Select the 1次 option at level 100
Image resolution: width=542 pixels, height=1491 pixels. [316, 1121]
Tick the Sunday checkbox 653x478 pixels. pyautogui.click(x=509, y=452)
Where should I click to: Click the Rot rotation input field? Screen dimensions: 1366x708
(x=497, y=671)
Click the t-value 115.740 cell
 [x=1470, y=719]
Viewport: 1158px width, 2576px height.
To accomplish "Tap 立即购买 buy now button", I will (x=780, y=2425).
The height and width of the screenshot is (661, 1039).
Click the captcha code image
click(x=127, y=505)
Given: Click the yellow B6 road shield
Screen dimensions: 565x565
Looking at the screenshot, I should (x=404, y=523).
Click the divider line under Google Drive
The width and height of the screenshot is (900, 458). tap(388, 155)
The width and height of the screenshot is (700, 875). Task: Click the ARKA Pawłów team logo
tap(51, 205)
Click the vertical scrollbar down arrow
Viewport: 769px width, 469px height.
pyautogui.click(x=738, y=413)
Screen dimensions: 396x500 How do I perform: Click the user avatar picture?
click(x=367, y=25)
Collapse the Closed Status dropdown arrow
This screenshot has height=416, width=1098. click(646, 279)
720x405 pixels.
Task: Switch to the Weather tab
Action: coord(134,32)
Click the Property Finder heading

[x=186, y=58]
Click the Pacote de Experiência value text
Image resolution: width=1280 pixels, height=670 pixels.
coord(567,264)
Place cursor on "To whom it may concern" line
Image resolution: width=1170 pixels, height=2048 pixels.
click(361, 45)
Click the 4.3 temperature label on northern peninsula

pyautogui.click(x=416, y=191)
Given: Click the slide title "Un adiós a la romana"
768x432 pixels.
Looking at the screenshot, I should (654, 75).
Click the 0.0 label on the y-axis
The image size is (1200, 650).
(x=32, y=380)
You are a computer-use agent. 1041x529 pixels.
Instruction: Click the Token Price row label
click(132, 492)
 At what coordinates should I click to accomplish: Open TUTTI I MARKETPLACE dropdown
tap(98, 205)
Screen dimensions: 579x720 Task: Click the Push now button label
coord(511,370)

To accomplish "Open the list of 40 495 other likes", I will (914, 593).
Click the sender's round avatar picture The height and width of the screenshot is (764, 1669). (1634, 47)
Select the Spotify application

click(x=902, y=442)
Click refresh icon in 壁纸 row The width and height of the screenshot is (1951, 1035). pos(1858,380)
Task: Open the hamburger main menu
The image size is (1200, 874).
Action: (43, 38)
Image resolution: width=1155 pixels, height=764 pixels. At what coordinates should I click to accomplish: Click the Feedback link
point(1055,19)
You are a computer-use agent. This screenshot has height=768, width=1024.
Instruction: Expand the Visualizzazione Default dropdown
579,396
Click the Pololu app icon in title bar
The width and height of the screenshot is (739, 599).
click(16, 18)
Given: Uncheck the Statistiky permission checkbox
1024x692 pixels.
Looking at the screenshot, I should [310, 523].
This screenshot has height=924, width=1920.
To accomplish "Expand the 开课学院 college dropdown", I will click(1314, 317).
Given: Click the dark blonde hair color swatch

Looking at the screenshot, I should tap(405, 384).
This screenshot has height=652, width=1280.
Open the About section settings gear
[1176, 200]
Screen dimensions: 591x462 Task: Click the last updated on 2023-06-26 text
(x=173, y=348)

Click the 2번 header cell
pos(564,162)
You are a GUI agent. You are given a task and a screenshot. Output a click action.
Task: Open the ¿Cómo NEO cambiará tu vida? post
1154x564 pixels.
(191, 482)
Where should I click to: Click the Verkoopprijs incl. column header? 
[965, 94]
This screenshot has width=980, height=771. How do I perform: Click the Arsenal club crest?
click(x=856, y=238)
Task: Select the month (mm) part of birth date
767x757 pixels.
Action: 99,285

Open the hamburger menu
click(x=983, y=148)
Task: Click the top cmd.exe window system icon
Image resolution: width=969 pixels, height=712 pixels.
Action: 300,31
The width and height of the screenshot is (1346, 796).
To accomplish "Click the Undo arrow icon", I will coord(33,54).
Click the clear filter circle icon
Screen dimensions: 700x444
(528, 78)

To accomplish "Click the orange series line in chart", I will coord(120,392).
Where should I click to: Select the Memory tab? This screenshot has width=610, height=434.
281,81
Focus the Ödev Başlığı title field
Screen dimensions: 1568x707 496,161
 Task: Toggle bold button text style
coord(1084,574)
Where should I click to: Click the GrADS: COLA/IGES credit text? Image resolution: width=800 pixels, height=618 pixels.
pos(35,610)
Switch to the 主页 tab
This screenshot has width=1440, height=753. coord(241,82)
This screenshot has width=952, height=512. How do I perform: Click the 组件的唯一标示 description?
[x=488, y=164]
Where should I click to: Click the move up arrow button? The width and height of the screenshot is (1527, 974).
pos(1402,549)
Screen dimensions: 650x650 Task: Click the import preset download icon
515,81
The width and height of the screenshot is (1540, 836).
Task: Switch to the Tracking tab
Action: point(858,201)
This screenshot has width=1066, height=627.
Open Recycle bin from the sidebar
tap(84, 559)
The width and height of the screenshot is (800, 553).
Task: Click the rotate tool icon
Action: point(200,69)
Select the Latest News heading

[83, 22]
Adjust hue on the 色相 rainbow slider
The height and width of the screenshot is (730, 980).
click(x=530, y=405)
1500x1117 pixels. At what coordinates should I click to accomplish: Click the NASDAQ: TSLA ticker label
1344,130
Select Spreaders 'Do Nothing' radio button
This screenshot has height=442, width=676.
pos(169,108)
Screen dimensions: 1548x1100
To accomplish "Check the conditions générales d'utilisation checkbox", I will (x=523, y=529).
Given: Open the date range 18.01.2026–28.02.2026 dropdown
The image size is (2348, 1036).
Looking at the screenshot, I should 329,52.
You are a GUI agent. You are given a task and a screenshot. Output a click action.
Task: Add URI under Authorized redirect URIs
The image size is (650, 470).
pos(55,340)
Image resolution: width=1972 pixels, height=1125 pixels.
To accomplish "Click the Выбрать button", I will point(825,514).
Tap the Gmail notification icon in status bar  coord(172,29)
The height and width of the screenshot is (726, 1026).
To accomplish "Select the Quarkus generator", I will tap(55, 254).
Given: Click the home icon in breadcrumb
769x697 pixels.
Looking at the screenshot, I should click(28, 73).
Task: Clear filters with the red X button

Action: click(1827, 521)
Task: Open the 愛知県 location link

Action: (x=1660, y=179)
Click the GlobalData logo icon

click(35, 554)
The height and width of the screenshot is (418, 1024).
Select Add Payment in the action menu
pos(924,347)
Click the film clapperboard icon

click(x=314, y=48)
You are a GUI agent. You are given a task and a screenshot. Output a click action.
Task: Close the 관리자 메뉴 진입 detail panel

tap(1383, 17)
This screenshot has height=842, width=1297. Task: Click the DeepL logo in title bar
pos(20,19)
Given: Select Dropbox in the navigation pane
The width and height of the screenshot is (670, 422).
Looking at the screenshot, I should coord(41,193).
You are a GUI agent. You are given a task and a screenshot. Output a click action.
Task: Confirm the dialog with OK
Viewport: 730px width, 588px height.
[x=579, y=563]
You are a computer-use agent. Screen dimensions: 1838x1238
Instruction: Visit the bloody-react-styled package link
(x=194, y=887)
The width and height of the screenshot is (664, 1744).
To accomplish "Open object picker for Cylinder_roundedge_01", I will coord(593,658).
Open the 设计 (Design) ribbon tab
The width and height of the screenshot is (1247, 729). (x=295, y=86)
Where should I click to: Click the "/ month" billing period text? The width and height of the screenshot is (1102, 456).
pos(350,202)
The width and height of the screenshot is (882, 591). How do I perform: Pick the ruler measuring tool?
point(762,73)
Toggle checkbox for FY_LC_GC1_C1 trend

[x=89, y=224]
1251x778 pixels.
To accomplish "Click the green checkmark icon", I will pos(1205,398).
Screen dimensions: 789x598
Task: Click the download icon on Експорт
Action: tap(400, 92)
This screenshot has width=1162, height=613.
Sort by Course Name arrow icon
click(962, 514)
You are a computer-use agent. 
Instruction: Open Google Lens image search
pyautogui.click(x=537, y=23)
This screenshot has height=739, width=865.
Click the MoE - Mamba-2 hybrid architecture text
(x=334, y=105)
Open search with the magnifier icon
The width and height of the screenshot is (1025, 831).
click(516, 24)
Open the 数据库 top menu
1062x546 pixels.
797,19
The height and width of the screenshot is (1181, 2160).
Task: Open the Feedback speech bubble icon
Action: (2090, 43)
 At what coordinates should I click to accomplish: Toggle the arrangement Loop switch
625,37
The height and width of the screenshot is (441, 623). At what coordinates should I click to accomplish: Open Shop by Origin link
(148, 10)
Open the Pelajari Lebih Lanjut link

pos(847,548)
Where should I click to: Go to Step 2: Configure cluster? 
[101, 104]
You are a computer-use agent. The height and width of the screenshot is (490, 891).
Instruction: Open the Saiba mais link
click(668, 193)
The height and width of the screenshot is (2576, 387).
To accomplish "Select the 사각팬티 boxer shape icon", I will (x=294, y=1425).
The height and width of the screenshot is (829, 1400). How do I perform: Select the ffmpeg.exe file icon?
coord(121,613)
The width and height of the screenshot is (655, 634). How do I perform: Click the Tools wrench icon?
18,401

^^^^^^^^

TASK STATEMENT: Taking the records above, retype every line from the one with "Given: Click the slide" down to the one with "You are a computer-use agent. This", exactly and with nothing else.

EXERCISE RESPONSE:
Given: Click the slide title "Un adiós a la romana"
768x432 pixels.
Looking at the screenshot, I should (654, 75).
Click the 0.0 label on the y-axis
The image size is (1200, 650).
(x=32, y=380)
You are a computer-use agent. 1041x529 pixels.
Instruction: Click the Token Price row label
click(132, 492)
 At what coordinates should I click to accomplish: Open TUTTI I MARKETPLACE dropdown
tap(98, 205)
Screen dimensions: 579x720 Task: Click the Push now button label
coord(511,370)

To accomplish "Open the list of 40 495 other likes", I will (914, 593).
Click the sender's round avatar picture The height and width of the screenshot is (764, 1669). (1634, 47)
Select the Spotify application

click(x=902, y=442)
Click refresh icon in 壁纸 row The width and height of the screenshot is (1951, 1035). pos(1858,380)
Task: Open the hamburger main menu
The image size is (1200, 874).
Action: (43, 38)
Image resolution: width=1155 pixels, height=764 pixels. At what coordinates should I click to accomplish: Click the Feedback link
point(1055,19)
You are a computer-use agent. This screenshot has height=768, width=1024.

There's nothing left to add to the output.